→ Your task:
For each line of the listing that holds "icon", show the full line.

→ Excerpted data:
◇ ◇ ◇ ◇ ◇ ◇ ◇

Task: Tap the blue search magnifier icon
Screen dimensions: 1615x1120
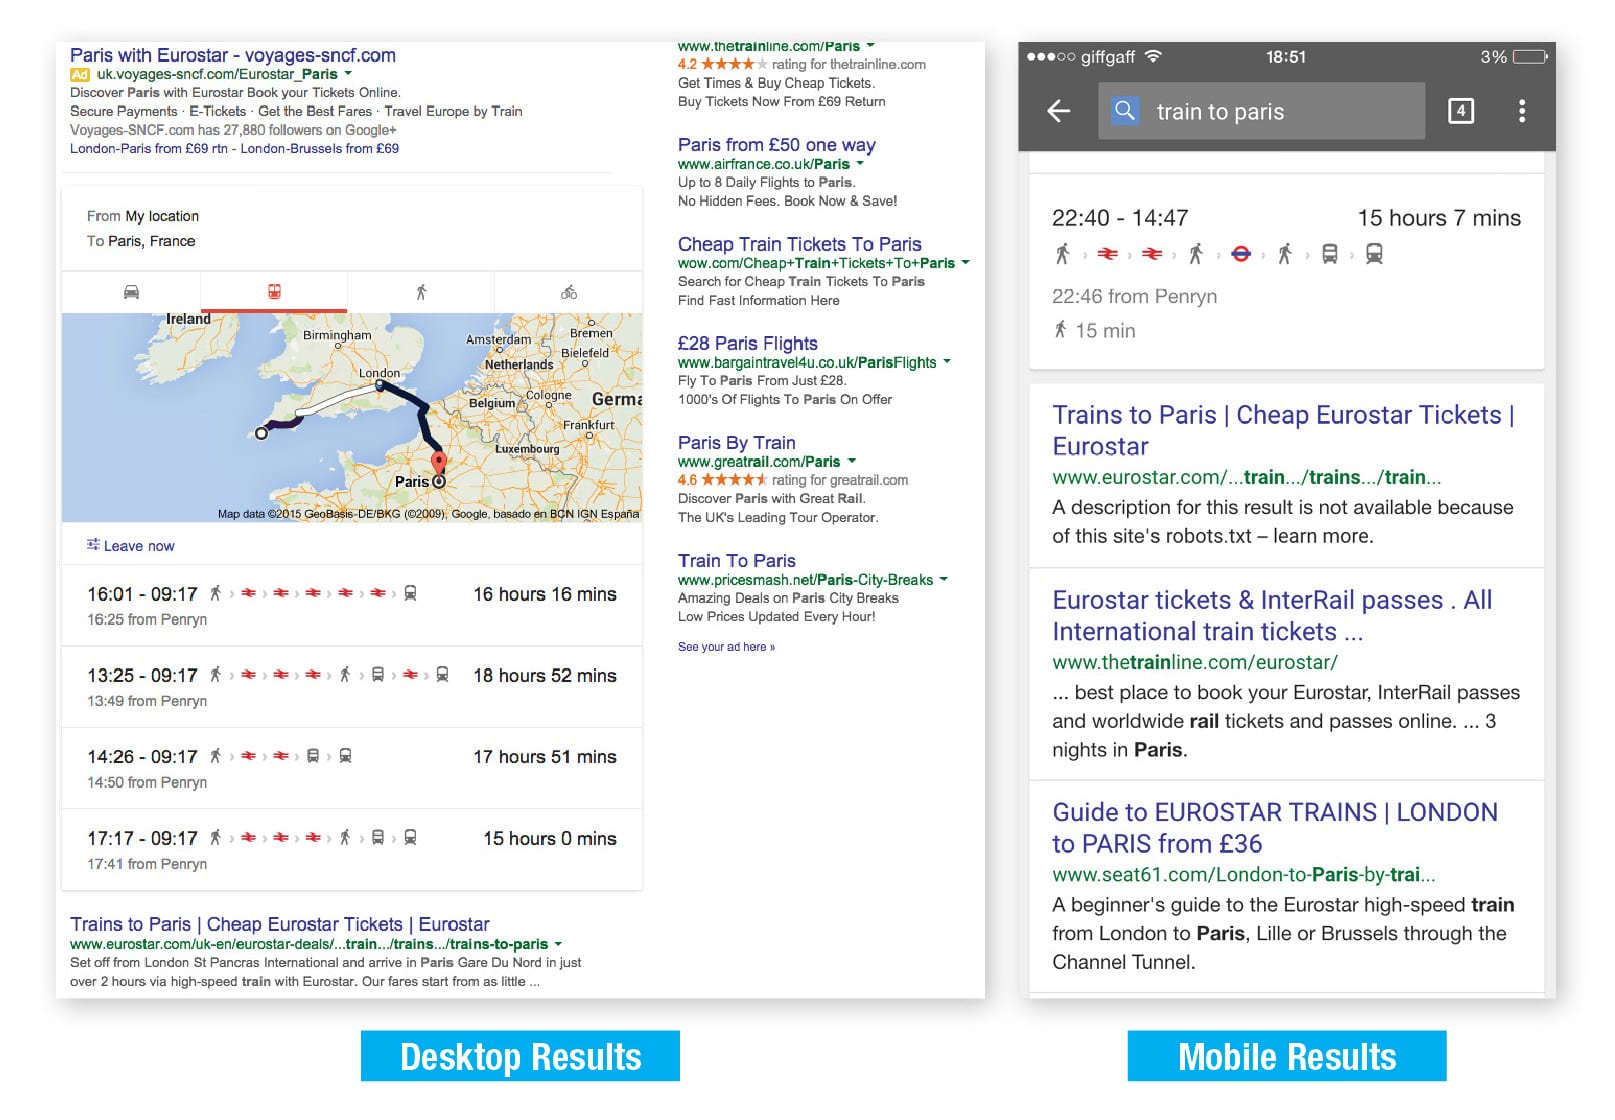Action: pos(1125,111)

◇ ◇ ◇ ◇ ◇ ◇ ◇

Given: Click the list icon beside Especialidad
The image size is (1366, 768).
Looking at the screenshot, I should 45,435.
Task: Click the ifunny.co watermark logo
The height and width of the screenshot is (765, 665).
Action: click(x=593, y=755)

◇ ◇ ◇ ◇ ◇ ◇ ◇

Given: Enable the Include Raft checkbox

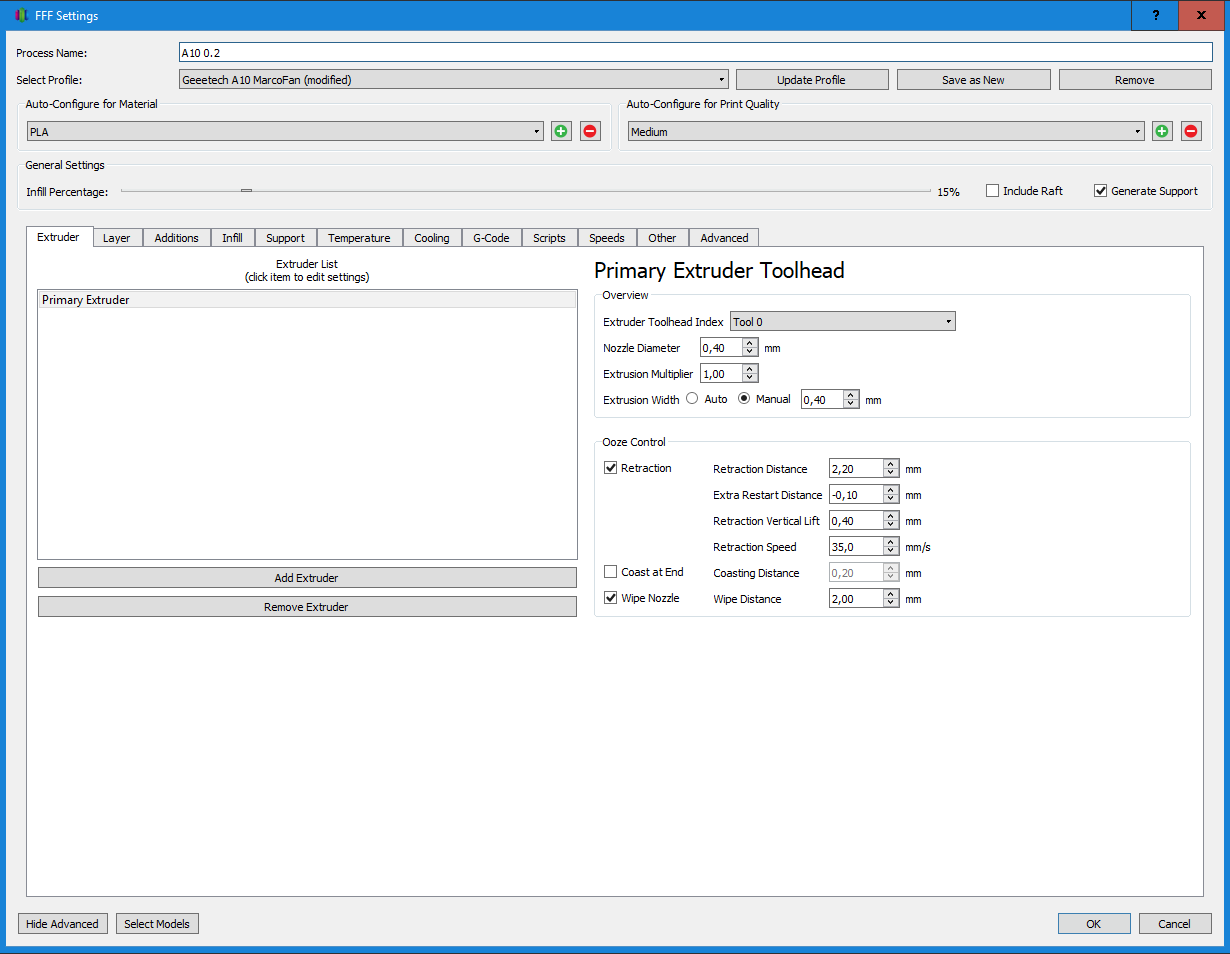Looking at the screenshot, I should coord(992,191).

◇ ◇ ◇ ◇ ◇ ◇ ◇

→ Task solution:
Task: Tap the blue search magnifier icon
Given: Click the list icon beside Especialidad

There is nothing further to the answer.